WORK ITEM:
The reply must return each line of the data exactly.

Collection entries:
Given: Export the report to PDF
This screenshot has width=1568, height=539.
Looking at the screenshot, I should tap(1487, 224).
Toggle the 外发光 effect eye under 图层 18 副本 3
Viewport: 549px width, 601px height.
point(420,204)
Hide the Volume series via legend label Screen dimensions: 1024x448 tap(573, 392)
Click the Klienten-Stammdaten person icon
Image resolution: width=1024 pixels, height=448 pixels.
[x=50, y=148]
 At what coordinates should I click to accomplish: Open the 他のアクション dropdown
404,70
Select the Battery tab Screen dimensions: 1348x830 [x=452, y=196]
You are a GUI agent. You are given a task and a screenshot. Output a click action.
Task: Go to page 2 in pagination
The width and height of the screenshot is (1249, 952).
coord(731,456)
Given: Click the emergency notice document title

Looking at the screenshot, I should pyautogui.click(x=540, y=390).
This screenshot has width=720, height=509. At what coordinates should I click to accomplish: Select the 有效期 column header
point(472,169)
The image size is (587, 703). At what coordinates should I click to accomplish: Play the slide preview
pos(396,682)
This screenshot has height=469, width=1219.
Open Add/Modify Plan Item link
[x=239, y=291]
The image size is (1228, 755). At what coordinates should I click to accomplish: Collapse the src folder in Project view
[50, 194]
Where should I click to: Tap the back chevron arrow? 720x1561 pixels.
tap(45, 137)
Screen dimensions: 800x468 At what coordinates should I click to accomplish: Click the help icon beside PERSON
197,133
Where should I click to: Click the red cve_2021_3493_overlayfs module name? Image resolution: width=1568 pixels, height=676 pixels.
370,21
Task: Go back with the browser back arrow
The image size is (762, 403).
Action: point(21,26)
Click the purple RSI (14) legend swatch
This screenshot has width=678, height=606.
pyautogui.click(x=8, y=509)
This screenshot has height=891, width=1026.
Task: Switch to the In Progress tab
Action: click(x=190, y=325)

TASK ANSWER:
Given: Export the report to PDF
This screenshot has width=1568, height=539.
Looking at the screenshot, I should tap(1487, 224).
Toggle the 外发光 effect eye under 图层 18 副本 3
Viewport: 549px width, 601px height.
point(420,204)
Hide the Volume series via legend label Screen dimensions: 1024x448 tap(573, 392)
Click the Klienten-Stammdaten person icon
Image resolution: width=1024 pixels, height=448 pixels.
[x=50, y=148]
 At what coordinates should I click to accomplish: Open the 他のアクション dropdown
404,70
Select the Battery tab Screen dimensions: 1348x830 [x=452, y=196]
You are a GUI agent. You are given a task and a screenshot. Output a click action.
Task: Go to page 2 in pagination
The width and height of the screenshot is (1249, 952).
coord(731,456)
Given: Click the emergency notice document title

Looking at the screenshot, I should pyautogui.click(x=540, y=390).
This screenshot has width=720, height=509. At what coordinates should I click to accomplish: Select the 有效期 column header
point(472,169)
The image size is (587, 703). At what coordinates should I click to accomplish: Play the slide preview
pos(396,682)
This screenshot has height=469, width=1219.
Open Add/Modify Plan Item link
[x=239, y=291]
The image size is (1228, 755). At what coordinates should I click to accomplish: Collapse the src folder in Project view
[50, 194]
Where should I click to: Tap the back chevron arrow? 720x1561 pixels.
tap(45, 137)
Screen dimensions: 800x468 At what coordinates should I click to accomplish: Click the help icon beside PERSON
197,133
Where should I click to: Click the red cve_2021_3493_overlayfs module name? Image resolution: width=1568 pixels, height=676 pixels.
370,21
Task: Go back with the browser back arrow
The image size is (762, 403).
Action: point(21,26)
Click the purple RSI (14) legend swatch
This screenshot has width=678, height=606.
pyautogui.click(x=8, y=509)
This screenshot has height=891, width=1026.
Task: Switch to the In Progress tab
Action: click(x=190, y=325)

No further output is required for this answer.